If the node type you have requested is *not* available right now, it will start your reservation as soon as one is available.

You can refer to [CHI@TACC host calendar](https://chi.tacc.chameleoncloud.org/project/leases/calendar/host/) to see availability.

In [None]:
gpu_start_times = [n.next_free_timeslot()[0] for n in hardware.get_nodes(node_type=node_type)]
current_time = datetime.datetime.now(datetime.timezone.utc) + datetime.timedelta(minutes=1)
if min(gpu_start_times) > current_time:
    lease_start = min(gpu_start_times)
    print(f"There is no {node_type} available now, you can request one starting at {str(lease_start)} (UTC).")
else:
    lease_start = current_time
    print(f"A {node_type} IS available now, your lease will start right away.")


In [None]:
l = lease.Lease(f"colab-{username}-{node_type}", duration=datetime.timedelta(hours=8),
                start_date = lease_start  )
l.add_node_reservation(node_type = node_type, amount = 1) 
l.add_fip_reservation(1) 
l.submit(idempotent=True)

### Provisioning resources

This section provisions resources. It will take approximately 10 minutes. You can check on its status in the Chameleon web-based UI: [https://chi.tacc.chameleoncloud.org/project/instances/](https://chi.tacc.chameleoncloud.org/project/instances/), then come back here when it is in the READY state.

In [None]:
# continue here, whether using a lease created just now or one created earlier
l = lease.get_lease(f"colab-{username}-{node_type}")

In [None]:
s = server.Server(
    f"colab-{username}-{node_type}", 
    reservation_id=l.node_reservations[0]["id"],
    image_name="CC-Ubuntu24.04-hwe"  # warning! default Ubuntu 24.04 kernel is not compatible with MI100
)
s.submit(idempotent=True)

Associate an IP address with this server:

In [None]:
s.associate_floating_ip()

and wait for it to come up:

In [None]:
s.refresh()
reserved_fip = s.get_floating_ip()
s.check_connectivity()

## Log in to resource

To log in to the resource, use File > New > Terminal in the Chameleon JupyterHub environment, or your local terminal, and paste in the *output* of the following cell:


In [None]:
print("ssh cc@" + reserved_fip)

## Set up AMD driver

Before we can use the AMD GPUs, we'll set up the driver using the `amdgpu-install` utility.

In [None]:
s.execute("sudo apt update; wget https://repo.radeon.com/amdgpu-install/6.3.3/ubuntu/noble/amdgpu-install_6.3.60303-1_all.deb")
s.execute("sudo apt -y install ./amdgpu-install_6.3.60303-1_all.deb; sudo apt update")

In [None]:
s.execute("amdgpu-install -y --usecase=dkms")
s.execute("sudo apt -y install rocm-smi ")

In [None]:
s.execute("sudo usermod -a -G video,render cc")

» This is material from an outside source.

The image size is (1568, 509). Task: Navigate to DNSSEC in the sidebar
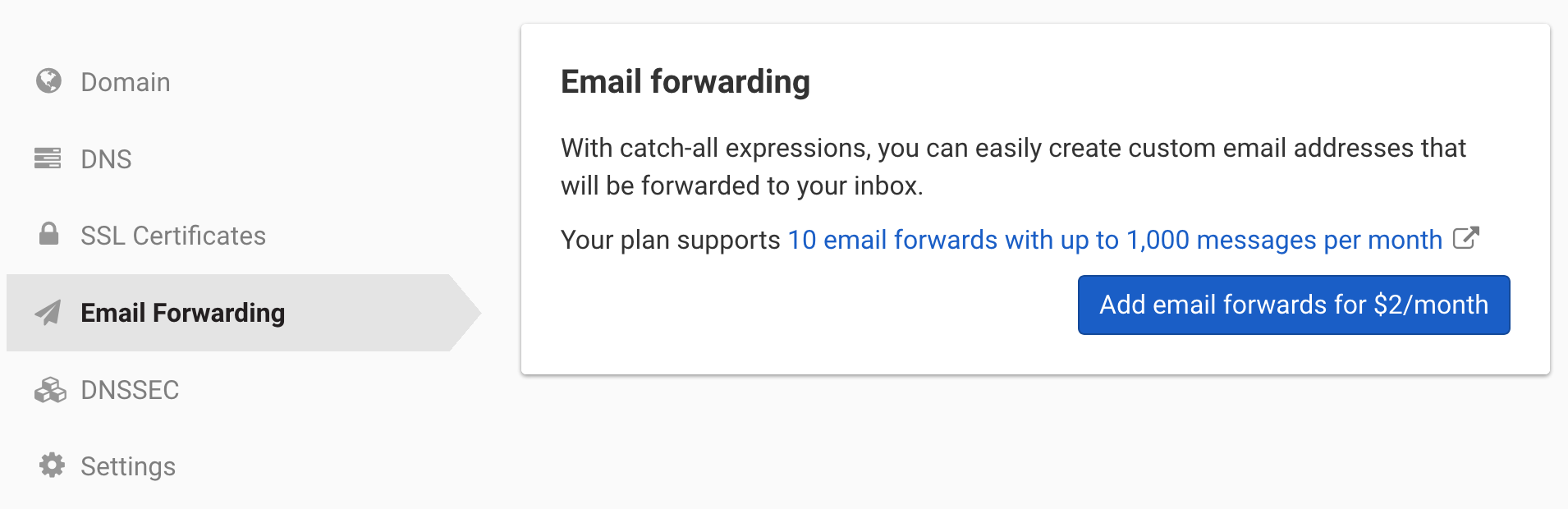click(x=130, y=390)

At this point you need to reboot:


In [None]:
s.execute("sudo reboot")

and wait for the host to come back online:

In [None]:
s.check_connectivity()

When it does, you should be able to see the GPU(s):

In [None]:
s.execute("rocm-smi")

## Set up Docker

To use common deep learning frameworks like Tensorflow or PyTorch, we can run *containers* that have all the prerequisite libraries necessary for these frameworks. Here, we will set up the container framework.

In [None]:
s.execute("curl -sSL https://get.docker.com/ | sudo sh")
s.execute("sudo groupadd -f docker; sudo usermod -aG docker $USER")

In [None]:
s.execute("docker run hello-world")

## Build a Docker container with ROCm and PyTorch

ROCm (Radeon Open Compute Platform) is an open-source software stack from AMD that allows users to program AMD GPUs (similar to NVIDIA's CUDA). To use our AMD GPU for machine learning, we'll install ROCm.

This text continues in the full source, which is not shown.